» **Given request**: Reproduce the PI controller text word for word, starting at "where, K_aw is" and ending at "the duty cycle.".

━━━ Text excerpt

The saturated control signal is calculated as follows:

$${\mathrm{d}}_{\mathrm{sat}} =\min \left(\max \left({\mathrm{d}}_{\mathrm{unsat},}{\mathrm{d}}_{\min }\right){, \mathrm{d}}_{\max }\right)$$

(12)

where, K_aw is the anti-windup gain, d_unsat is the unsaturated duty cycle, d_min is the lower limit for the duty cycle, and d_max is the maximum limit for the duty cycle.

The simple PI controller selected for this study provides immediate changes in the control signal according to the respective set value. The proposed control strategy controls the injected active power into the grid during voltage sag, while avoiding over-voltage in the DCL. When we use the PI controller under the “control without MPPT” mode, a problem may occur because the system works at a different point than the MPP under fault conditions. Therefore, the DCL voltage takes a long time to reach the nominal value after the fault is cleared, because the error in the DCL voltage promotes the accumulation of control action in an integral part of the PI controller at the end of voltage sag, which should be compensated for by an input error in the opposite direction. Therefore, the actual DCL voltage is reduced below the reference value, which may cause the inverter to lose control and be disconnected. To solve this issue, the anti-wind-up technique is applied to the PI controller to accumulate excessive control action when it exceeds a specified value. Thus, when the voltage sag ends, the DCL voltage recovers to the nominal value without perceptible overcompensation.

━━━━━━
━━━ Supplied entries

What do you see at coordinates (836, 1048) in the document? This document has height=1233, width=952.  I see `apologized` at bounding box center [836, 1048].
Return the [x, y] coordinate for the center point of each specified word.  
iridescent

━━━━━━
━━━ Supplied entries

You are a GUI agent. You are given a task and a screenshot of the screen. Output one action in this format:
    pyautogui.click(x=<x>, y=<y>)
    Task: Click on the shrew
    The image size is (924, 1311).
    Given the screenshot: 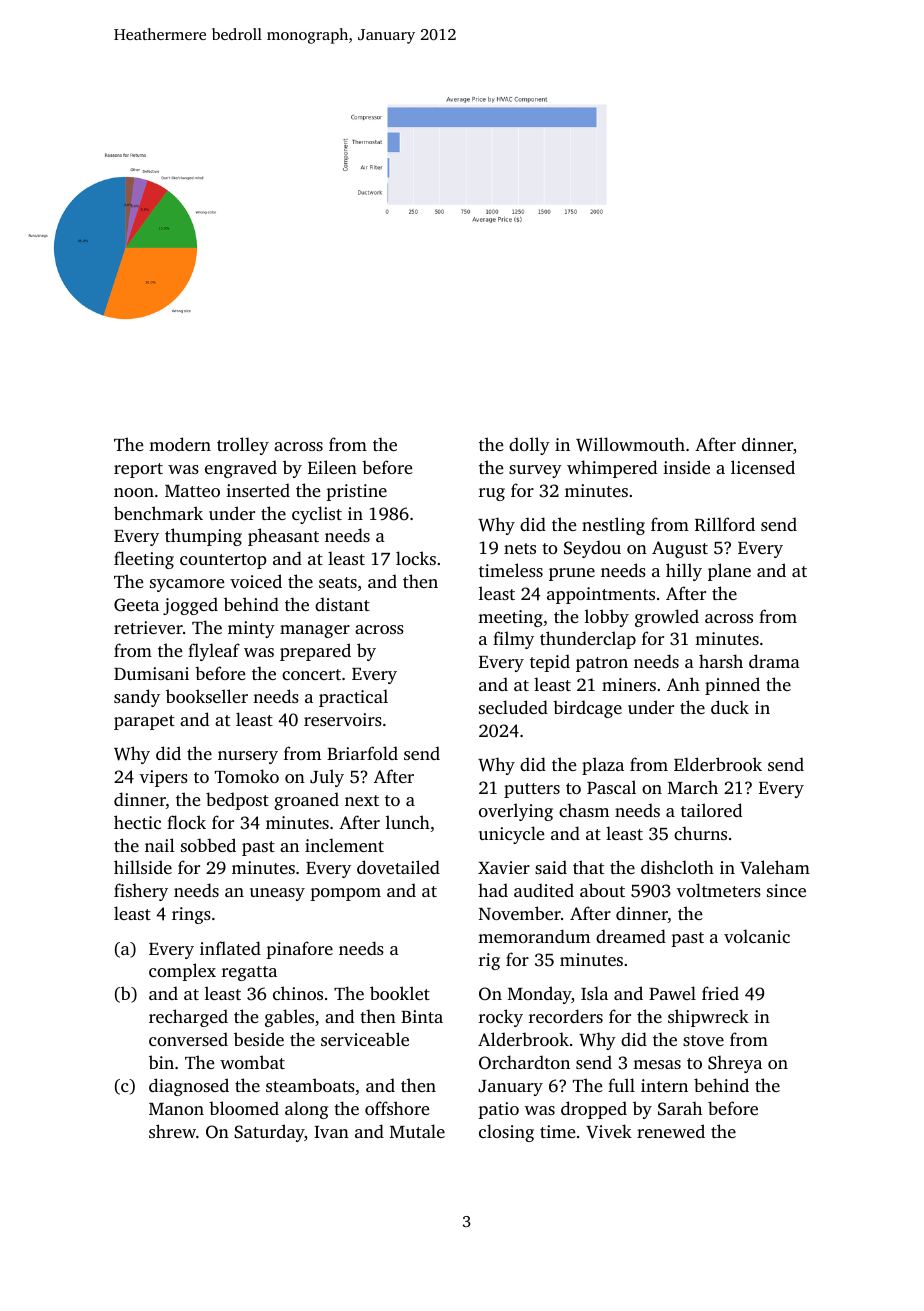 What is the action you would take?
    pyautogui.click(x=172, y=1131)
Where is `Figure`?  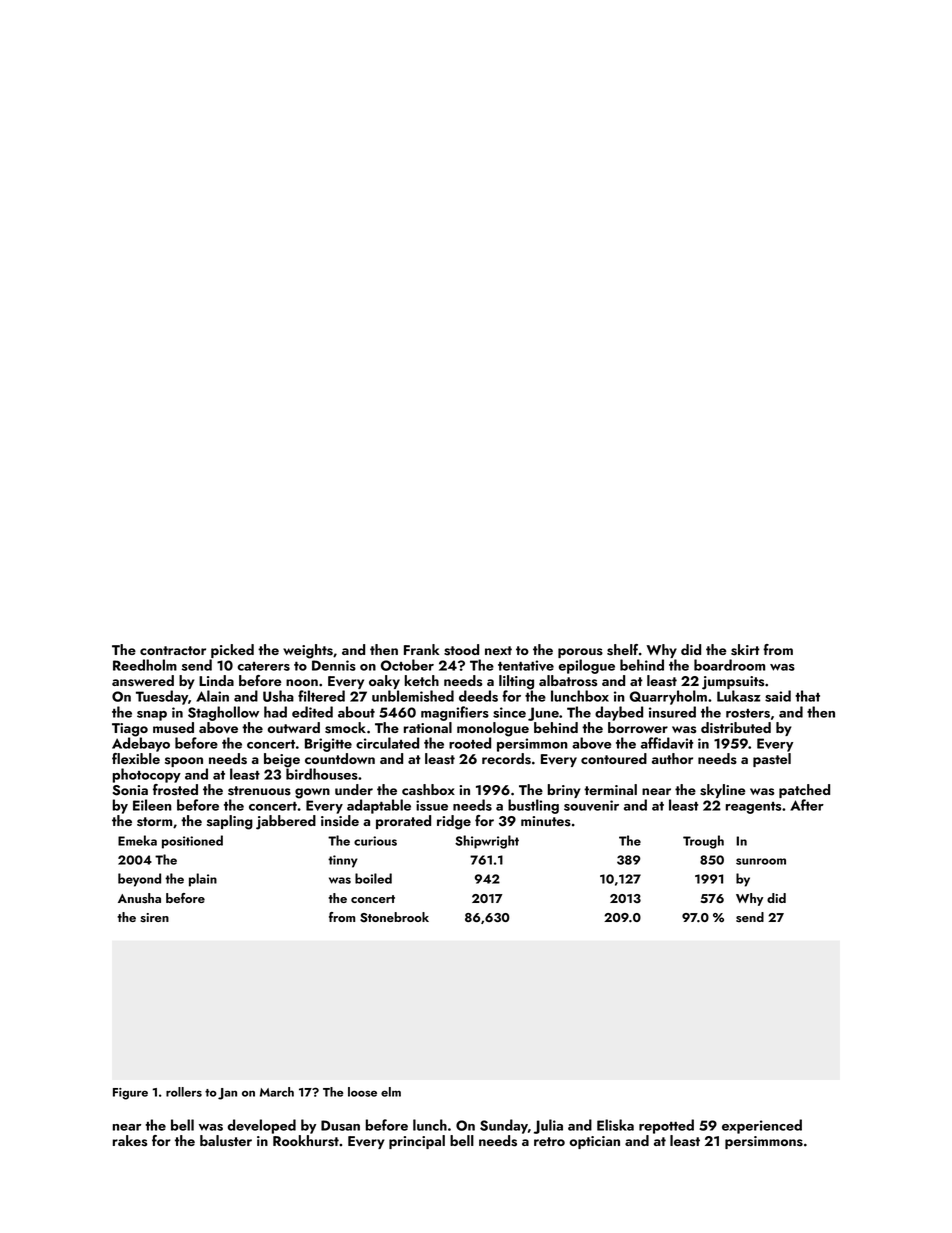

━━━━━━

» **Response to this task**:
where, K_aw is the anti-windup gain, d_unsat is the unsaturated duty cycle, d_min is the lower limit for the duty cycle, and d_max is the maximum limit for the duty cycle.